Following Nathaniel's takeover, Amy and Dan were recruited from Mont Blanc. Despite Ian being the leader, Amy was frequently looked to for leadership. She journeyed on the second Titanic, getting trapped in Antarctica by Alec Spasky. She was locked in a closet on an airship along with Dan and Hamilton Holt. Following the events in Mission Hurricane, Ian gave Amy her leadership position back. She traveled with Jonah Wizard and Hamilton Holt to Shanghai, where she was captured by Alec Spasky. He faked killing her, then allied with her. He brought her to The Hive, where she discovered Nathaniel's bees. Following Nathaniel's defeat, Amy decided Cahill leadership would transition to a new Cahill every four years.
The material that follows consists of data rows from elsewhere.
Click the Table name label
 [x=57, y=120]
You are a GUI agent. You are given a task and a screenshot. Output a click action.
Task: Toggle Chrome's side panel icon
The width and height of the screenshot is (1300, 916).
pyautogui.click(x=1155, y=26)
She appointed Dan the current leader.

She was willing to speak with Sinead and consider forgiving her and traveled with Dan to Havana. They found Sinead, escaping the city on a small motorboat and taking refuge at the abandoned Ekat stronghold in the Bermuda Triangle. There, Sinead made an antidote to the dancing virus, and Amy administered it to an infected Ian Kabra.

Family: Hope Cahill (mother, deceased), Arthur Trent (father, deceased), Dan Cahill (brother), Grace Cahill (grandmother, deceased), Fiske Cahill (great-uncle, legal guardian), Nellie Gomez (au pair, legal guardian)

Dan Cahill 
Dan Cahill (from Boston, Massachusetts) is an eleven-year-old boy. He has jade eyes and dark blonde hair.  He's physically active, has broken bones multiple times, is good with numbers and puzzles, and has a photographic memory. He is slightly claustrophobic as he has asthma and has frequent attacks in tight, dusty spaces. His official card is No. 2.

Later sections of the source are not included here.